In scenarios where the reverse proxy has a dynamic IP address, for example when you use docker, you might consider using 0.0.0.0/0 to allow requests from the reverse proxy. This essentially disables the check, so you have to make sure that only the reverse proxy can send requests to Navidrome.

In particular with docker and docker-compose, without extra configuration containers are usually placed on the same default network and can therefore freely communicate.

Potential HPP vulnerability

When reverse proxy authentication is enabled, Navidrome currently does not disable the other authentication methods. This could potentially create an HTTP Parameter Pollution vulnerability if the reverse proxy is misconfigured, or due to a bug or oversight in Navidrome.

You should make sure that the reverse proxy user header is always set for requests against protected endpoints. As a rule of thumb, for a reverse proxy authentication setup, the only endpoints that are not protected are /rest/* (depending on whether your proxy can handle the subsonic authentication scheme) and /share/*.

Transcoding configuration

To configure transcoding, Navidrome’s WebUI provide a screen that allows you to edit existing transcoding configurations and to add new ones. That is similar to other music servers available in the market that provide transcoding on-demand.

The issue with this is that it potentially allows an attacker to run any command in your server. This married with the fact that some Navidrome installations don’t use SSL and/or run it as a super-user (root or Administrator), is a recipe for disaster!

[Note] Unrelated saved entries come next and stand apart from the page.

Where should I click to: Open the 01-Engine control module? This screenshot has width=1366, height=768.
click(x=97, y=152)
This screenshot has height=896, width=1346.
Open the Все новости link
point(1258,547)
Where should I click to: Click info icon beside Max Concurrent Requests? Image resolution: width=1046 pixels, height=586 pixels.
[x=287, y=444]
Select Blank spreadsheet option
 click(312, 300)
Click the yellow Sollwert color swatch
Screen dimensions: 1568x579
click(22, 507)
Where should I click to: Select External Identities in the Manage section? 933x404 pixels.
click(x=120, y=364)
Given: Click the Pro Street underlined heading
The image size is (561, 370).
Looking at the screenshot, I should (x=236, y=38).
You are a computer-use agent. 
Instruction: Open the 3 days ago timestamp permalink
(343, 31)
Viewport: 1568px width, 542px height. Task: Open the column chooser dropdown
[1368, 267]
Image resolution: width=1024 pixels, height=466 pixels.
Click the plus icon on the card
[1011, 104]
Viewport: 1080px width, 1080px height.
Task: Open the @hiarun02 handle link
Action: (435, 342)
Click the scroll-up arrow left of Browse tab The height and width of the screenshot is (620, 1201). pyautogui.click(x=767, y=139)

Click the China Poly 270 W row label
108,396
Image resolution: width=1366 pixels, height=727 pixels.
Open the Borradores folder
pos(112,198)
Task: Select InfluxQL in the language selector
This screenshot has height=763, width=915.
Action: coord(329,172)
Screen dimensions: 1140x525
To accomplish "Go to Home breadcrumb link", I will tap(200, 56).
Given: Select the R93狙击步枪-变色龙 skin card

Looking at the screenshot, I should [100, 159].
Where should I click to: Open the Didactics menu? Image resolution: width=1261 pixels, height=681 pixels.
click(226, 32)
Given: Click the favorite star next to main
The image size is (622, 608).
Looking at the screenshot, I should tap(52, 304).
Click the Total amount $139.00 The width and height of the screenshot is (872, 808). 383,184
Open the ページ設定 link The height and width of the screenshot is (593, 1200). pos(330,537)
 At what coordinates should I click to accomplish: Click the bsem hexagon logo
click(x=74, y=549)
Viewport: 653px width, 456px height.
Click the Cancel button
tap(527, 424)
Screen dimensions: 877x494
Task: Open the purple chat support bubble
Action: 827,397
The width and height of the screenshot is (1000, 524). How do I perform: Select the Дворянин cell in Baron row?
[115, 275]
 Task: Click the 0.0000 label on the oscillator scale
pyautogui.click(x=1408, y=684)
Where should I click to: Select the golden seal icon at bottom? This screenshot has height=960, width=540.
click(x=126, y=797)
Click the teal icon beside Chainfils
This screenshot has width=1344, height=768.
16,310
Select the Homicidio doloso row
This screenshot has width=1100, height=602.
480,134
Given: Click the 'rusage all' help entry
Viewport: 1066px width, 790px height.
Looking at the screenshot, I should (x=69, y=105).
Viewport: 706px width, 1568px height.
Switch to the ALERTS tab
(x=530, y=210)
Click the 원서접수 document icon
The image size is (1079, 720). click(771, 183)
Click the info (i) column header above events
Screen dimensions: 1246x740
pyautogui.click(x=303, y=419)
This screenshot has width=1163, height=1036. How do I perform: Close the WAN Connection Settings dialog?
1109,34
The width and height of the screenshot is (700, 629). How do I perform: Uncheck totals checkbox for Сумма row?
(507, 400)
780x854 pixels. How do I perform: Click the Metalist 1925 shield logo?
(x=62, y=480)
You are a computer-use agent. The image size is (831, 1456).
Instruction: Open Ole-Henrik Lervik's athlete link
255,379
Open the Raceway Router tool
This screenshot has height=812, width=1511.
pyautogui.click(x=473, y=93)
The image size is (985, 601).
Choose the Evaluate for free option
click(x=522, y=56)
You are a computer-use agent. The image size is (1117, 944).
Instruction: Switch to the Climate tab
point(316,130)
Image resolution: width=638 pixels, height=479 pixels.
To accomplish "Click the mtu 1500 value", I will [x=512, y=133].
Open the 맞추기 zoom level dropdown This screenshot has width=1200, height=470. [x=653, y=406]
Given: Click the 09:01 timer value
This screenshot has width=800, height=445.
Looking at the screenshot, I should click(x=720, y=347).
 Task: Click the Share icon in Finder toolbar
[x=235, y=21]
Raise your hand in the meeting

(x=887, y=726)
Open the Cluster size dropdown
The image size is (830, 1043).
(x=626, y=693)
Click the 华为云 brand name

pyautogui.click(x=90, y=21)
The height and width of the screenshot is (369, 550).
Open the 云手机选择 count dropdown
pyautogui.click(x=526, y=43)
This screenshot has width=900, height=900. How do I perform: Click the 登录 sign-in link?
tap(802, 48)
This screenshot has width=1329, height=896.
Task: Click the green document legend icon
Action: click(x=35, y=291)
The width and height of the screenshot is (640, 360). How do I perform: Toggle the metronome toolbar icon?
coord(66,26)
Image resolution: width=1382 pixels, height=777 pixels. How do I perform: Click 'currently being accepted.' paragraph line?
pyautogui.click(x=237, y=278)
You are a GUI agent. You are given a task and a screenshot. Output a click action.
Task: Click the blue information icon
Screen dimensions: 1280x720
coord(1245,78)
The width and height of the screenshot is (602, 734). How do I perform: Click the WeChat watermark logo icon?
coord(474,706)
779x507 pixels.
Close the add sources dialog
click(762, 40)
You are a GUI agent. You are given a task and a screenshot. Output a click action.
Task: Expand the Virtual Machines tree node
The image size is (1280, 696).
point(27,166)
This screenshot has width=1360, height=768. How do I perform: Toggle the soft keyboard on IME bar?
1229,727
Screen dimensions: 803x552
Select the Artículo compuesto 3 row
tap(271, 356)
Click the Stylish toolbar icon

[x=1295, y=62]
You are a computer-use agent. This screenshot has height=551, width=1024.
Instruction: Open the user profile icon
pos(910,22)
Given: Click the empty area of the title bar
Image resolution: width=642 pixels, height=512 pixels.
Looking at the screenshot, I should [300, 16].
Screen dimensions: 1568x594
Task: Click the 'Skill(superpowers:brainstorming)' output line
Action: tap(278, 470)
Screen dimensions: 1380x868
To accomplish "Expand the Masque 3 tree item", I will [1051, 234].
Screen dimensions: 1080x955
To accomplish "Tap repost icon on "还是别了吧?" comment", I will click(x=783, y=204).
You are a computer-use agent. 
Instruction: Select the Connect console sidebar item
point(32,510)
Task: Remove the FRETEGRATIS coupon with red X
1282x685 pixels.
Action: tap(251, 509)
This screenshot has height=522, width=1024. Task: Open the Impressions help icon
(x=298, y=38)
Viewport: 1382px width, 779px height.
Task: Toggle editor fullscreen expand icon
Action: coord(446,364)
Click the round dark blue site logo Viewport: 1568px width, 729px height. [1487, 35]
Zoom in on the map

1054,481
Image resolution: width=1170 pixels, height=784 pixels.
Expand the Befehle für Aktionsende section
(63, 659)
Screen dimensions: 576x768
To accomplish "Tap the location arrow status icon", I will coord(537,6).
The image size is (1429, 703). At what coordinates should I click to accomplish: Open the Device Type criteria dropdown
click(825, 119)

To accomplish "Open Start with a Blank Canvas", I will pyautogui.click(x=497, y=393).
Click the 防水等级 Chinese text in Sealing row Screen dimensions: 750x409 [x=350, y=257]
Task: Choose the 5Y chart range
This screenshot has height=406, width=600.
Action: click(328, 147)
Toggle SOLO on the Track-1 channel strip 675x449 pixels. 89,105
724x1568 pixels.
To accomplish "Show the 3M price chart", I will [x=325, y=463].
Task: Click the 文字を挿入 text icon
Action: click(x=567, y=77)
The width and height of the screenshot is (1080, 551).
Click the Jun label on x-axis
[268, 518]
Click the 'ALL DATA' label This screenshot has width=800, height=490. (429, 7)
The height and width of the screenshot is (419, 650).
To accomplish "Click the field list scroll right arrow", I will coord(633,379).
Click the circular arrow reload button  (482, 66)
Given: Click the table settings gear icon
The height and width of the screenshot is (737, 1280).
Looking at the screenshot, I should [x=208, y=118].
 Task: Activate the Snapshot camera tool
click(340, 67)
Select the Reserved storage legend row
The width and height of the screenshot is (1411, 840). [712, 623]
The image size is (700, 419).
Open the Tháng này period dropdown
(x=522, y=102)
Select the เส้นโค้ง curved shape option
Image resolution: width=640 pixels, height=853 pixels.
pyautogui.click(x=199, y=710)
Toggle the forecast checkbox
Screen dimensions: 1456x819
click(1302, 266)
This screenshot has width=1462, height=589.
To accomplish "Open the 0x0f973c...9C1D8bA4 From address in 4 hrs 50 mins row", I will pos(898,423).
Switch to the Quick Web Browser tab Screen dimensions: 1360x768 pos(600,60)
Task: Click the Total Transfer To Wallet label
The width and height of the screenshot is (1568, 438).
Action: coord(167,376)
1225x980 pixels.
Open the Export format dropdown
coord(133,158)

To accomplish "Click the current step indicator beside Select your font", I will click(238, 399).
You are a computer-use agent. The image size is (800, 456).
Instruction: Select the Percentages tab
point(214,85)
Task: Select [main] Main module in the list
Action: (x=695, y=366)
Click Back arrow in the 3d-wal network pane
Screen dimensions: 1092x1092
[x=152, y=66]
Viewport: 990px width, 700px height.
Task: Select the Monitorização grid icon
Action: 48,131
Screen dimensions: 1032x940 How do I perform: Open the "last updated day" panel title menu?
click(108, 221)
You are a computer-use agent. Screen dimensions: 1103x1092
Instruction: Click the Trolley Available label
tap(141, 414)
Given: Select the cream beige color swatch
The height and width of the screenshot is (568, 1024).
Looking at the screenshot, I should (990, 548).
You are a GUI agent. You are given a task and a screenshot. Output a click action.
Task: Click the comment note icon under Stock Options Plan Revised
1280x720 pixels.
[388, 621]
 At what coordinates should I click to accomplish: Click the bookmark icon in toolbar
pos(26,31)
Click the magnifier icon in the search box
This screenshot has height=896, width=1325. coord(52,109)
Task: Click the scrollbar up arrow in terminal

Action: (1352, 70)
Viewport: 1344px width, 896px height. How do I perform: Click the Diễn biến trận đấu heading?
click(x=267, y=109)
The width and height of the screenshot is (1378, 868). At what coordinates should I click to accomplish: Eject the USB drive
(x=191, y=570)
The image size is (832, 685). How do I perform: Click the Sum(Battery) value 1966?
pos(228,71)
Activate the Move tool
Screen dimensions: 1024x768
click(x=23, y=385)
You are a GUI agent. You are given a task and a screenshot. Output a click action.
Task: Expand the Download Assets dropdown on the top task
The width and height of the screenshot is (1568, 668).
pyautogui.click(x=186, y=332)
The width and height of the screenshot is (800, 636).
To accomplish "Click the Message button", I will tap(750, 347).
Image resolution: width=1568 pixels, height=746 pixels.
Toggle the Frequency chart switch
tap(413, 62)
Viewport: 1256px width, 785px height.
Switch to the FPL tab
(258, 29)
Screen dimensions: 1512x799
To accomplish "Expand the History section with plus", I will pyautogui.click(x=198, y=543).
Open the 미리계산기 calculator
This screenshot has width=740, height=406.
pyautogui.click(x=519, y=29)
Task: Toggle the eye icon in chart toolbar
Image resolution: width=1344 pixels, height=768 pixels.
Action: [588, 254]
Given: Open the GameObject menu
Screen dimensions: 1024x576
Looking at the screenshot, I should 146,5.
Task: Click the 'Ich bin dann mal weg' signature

In an effort to make Navidrome as secure as possible, we decided to disable the transcoding configuration editing in the UI by default. If you need to edit it (add or change a configuration), start Navidrome with the ND_ENABLETRANSCODINGCONFIG set to true. After doing your changes, don’t forget to remove this option or set it to false.

Limit login attempts

To protect against brute-force attacks, Navidrome is configured by default with a login rate limiter, It uses a Sliding Window algorithm to block too many consecutive login attempts. It is enabled by default and you don’t need to do anything. The rate limiter can be fine tuned using the flags AuthRequestLimit and AuthWindowLength and can be disabled by setting AuthRequestLimit to 0, though it is not recommended.